Extrahierter Text –
# # # # #

1995 setzte der SV Sandhausen das erste Ausrufezeichen im deutschen Fußball. Mit einem Sieg am Samstag bei Preußen Münster können die Männer von Erfolgstrainer Gerd Dais ihre rasante Entwicklung mit dem Aufstieg in die 2. Liga krönen. Der Weg dorthin verlief nicht immer geradlinig.
Hartwaldstadion, 27. August 1995, kurz vor 18 Uhr: Der SV Sandhausen empfängt den VfB Stuttgart zum baden-württembergischen Duell in der ersten Runde des DFB-Pokals. Nach 120 Minuten steht es 2:2, es folgt die Entscheidung vom Punkt. Getty
Als VfB-Verteidiger Hendrik Herzog beim Stand von 15:14 für den damaligen Regionalligisten zum zweiten Mal zum Elfmeter antritt, steht bereits fest, dass dieses Elfmeterschießen als längstes der DFB-Pokal Geschichte in die Annalen eingehen wird.
Alle bisherigen 25 Schützen, darunter auch Herzog in seinem ersten Versuch, haben getroffen. Aber im zweiten Anlauf versagen ihm die Nerven, der Neuzugang aus Schalke setzt den Ball an den Pfosten - die Sensation ist perfekt.

# # # # #

Aufgabenliste –
(1) Überarbeite bei den Zeilen den Abschnitt von der Zeile mit „Select the 5Y“ bis einschließlich der Zeile mit „The image size is (340, 201). pos(296,101)“ und gib ihn wieder, wobei „magnifier“ durch „magnifying glass“ ersetzt wird und alles andere unverändert bleibt.
(2) Führe den Text über den SV Sandhausen nach seinem letzten Satz weiter.
Die Zeilen stehen in keinem Zusammenhang mit dem Text über den SV Sandhausen.

Zu verarbeitende Daten –
# # # # #

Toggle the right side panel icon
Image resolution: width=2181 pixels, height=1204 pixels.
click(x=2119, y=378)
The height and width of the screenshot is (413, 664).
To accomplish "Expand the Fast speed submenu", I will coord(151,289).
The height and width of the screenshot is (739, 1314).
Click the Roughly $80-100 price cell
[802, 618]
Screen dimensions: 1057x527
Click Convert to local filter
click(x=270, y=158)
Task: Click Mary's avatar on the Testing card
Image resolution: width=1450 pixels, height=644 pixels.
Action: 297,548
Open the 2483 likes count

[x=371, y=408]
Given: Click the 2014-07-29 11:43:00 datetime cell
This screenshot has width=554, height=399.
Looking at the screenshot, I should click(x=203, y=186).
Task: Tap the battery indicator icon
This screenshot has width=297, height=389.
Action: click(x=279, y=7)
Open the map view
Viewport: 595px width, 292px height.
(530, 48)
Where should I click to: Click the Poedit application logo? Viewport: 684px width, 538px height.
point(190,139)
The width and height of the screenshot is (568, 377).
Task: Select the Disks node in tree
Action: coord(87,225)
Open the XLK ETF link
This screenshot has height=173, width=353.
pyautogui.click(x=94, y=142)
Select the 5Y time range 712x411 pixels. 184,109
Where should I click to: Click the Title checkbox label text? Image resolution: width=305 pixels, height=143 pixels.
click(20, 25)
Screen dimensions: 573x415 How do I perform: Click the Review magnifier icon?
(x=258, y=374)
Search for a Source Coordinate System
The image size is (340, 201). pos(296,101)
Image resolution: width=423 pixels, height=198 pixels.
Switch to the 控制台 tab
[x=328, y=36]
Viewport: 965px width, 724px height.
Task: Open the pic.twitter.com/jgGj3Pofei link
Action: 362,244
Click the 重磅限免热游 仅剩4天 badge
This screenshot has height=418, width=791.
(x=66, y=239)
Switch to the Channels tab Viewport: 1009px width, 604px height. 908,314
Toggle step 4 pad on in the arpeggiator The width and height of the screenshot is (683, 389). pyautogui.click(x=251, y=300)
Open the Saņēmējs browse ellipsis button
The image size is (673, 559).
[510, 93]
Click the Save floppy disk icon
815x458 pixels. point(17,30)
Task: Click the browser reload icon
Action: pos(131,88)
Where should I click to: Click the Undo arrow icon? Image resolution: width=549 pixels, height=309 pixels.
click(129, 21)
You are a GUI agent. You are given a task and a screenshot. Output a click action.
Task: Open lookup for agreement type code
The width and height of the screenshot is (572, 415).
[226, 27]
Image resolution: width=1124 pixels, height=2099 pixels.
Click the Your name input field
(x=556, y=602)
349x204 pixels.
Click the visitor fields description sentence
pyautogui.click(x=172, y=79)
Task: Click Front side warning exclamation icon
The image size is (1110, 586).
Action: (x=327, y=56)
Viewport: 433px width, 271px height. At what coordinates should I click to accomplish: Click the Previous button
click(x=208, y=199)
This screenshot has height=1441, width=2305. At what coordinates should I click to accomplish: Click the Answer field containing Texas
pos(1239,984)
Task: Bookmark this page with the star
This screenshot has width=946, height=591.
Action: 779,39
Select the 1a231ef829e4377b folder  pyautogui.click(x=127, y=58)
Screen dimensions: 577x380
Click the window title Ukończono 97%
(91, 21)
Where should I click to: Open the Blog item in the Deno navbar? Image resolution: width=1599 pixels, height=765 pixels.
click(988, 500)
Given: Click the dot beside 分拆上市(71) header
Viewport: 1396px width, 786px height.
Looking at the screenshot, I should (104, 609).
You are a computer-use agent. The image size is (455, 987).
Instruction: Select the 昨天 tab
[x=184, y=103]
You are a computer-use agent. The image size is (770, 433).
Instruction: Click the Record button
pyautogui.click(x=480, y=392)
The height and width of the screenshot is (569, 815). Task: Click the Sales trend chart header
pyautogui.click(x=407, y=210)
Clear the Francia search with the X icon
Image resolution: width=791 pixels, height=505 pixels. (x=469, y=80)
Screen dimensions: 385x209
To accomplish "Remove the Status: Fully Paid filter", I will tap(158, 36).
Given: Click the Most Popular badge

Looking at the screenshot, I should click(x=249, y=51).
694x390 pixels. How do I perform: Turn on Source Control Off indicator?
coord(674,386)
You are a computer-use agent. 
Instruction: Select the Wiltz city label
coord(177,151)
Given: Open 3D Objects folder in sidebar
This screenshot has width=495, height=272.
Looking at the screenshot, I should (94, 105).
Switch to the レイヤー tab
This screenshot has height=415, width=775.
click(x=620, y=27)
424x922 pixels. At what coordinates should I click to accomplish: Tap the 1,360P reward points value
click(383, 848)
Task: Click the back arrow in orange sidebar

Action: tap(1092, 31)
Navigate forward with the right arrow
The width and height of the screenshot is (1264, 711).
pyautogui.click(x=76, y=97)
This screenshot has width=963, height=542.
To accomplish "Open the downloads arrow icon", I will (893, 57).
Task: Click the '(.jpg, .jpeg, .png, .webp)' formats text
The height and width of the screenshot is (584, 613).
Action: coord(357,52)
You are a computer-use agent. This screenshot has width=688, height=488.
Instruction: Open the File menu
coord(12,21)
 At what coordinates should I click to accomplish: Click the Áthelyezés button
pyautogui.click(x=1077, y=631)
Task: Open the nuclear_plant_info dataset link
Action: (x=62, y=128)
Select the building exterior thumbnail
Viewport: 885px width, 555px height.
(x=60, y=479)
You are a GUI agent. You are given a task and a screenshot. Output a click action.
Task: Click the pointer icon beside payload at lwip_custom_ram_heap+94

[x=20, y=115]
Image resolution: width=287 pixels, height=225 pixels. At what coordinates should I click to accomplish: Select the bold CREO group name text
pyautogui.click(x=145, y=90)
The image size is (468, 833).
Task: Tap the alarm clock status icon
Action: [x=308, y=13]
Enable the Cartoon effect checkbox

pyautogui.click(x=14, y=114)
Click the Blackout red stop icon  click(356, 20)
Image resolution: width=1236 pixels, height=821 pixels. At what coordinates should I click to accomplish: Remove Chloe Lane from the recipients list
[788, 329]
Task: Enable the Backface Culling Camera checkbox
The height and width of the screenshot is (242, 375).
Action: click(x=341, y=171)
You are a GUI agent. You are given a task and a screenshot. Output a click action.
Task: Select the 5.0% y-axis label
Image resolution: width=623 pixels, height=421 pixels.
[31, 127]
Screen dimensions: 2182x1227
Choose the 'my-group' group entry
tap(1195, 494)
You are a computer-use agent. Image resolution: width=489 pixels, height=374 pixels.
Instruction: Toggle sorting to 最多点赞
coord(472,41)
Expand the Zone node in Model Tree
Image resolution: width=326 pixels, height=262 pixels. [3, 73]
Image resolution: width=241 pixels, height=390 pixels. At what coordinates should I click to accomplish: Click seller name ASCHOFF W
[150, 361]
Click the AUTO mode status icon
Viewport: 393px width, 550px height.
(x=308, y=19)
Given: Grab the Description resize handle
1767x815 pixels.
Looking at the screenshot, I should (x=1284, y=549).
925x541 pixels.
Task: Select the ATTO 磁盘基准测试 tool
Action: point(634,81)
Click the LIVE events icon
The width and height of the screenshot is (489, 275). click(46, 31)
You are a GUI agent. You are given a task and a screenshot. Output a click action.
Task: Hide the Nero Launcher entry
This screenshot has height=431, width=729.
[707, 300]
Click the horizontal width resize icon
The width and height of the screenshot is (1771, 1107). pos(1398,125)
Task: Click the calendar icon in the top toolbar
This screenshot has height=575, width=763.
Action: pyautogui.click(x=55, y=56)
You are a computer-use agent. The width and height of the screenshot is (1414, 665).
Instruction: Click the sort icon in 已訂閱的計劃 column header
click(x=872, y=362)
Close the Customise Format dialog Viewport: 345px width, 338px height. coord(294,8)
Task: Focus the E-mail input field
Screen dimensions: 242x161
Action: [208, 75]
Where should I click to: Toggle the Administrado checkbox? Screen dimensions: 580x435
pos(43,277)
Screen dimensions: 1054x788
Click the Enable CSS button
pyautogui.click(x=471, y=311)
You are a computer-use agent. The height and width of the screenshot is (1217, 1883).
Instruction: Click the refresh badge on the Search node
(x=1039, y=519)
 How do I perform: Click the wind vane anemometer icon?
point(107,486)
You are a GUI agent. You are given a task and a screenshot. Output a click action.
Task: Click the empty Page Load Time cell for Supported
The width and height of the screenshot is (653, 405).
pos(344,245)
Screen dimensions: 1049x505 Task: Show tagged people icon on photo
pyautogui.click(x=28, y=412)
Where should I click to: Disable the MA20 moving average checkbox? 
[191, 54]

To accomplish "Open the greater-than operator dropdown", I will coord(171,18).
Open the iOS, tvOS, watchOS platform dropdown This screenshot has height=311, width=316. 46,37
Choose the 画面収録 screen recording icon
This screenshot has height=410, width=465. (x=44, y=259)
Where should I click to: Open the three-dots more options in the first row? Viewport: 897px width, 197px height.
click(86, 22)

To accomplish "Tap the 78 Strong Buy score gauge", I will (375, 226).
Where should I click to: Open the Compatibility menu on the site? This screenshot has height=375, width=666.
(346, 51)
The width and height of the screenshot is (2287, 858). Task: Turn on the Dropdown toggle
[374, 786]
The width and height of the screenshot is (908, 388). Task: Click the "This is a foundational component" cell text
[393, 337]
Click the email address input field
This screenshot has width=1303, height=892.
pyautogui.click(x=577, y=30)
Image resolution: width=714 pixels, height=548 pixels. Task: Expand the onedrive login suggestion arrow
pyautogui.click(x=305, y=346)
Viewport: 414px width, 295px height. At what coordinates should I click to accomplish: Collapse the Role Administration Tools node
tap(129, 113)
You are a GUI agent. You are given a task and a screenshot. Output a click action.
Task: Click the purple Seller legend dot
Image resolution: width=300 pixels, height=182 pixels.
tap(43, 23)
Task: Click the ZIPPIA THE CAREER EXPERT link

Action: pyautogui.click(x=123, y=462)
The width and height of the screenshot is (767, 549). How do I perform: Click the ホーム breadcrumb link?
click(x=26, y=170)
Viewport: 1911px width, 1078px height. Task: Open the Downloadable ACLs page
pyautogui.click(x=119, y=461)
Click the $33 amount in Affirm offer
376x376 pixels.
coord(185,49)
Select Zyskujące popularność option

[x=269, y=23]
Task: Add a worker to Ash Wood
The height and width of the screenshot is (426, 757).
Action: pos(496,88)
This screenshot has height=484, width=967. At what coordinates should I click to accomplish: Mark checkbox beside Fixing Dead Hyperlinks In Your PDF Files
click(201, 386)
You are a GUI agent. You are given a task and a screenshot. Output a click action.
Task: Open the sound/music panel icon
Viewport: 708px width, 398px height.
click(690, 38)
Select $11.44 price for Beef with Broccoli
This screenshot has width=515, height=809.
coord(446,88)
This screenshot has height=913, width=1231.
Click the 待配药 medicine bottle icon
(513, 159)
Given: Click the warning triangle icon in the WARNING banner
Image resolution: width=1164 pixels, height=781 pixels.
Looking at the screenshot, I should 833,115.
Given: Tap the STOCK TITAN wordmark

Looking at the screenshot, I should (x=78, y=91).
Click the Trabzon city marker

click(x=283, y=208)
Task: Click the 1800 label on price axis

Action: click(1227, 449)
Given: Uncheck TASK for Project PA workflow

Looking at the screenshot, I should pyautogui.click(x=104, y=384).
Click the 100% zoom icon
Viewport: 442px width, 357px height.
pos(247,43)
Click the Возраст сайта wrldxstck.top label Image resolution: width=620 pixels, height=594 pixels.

# # # # #

Lösungen –
(1)
Select the 5Y time range 712x411 pixels. 184,109
Where should I click to: Click the Title checkbox label text? Image resolution: width=305 pixels, height=143 pixels.
click(20, 25)
Screen dimensions: 573x415 How do I perform: Click the Review magnifying glass icon?
(x=258, y=374)
Search for a Source Coordinate System
The image size is (340, 201). pos(296,101)

(2)
Der Oberligist SV Sandhausen zieht gegen den haushohen Favoriten aus der Landeshauptstadt um "das magische Dreieck" Krassimir Balakow, Fredi Bobic und Giovane Elber in die zweite Runde ein und feiert den bisher größten Erfolg seiner Vereinsgeschichte.
Gerd Dais bringt den Erfolg zurück
Doch der Sieg brachte nicht den erhofften Schub. Sandhausen, gerade erst aufgestiegen, stieg am Saisonende wieder in die Oberliga Baden-Württemberg ab. Der Erfolg kam erst zehn Jahre später mit der Verpflichtung von Gerd Dais wieder. Der 48-Jährige heuerte 2005 als Trainer im Hartwald an und führte den 1916 gegründeten Verein in seiner ersten Amtszeit bis in die 3. Liga.
Nach viereinhalb erfolgreichen Jahren war allerdings Schluss für den Heilsbringer. Im Februar 2011 wurde er durch Frank Leicht ersetzt. "Zum damaligen Zeitpunkt sind die Ziele über Nacht ins Uferlose gegangen, man wollte unbedingt in die 2. Liga aufsteigen. Dann war wie so oft der Trainer der Leidtragende", blickt Dais zurück.
Vom Abstiegskandidaten zum Aufstiegsanwärter
Doch weder Leicht noch sein Nachfolger Pawel Dotschew genügten den Ansprüchen im Kampf um den Klassenerhalt. So schlug erneut die Stunde von Dais, der den Klub aus der rund 15.000 Einwohner-Gemeinde vor den Toren Heidelbergs prompt vor dem Abstieg rettete und innerhalb eines Jahres zu einem Aufstiegsanwärter formte.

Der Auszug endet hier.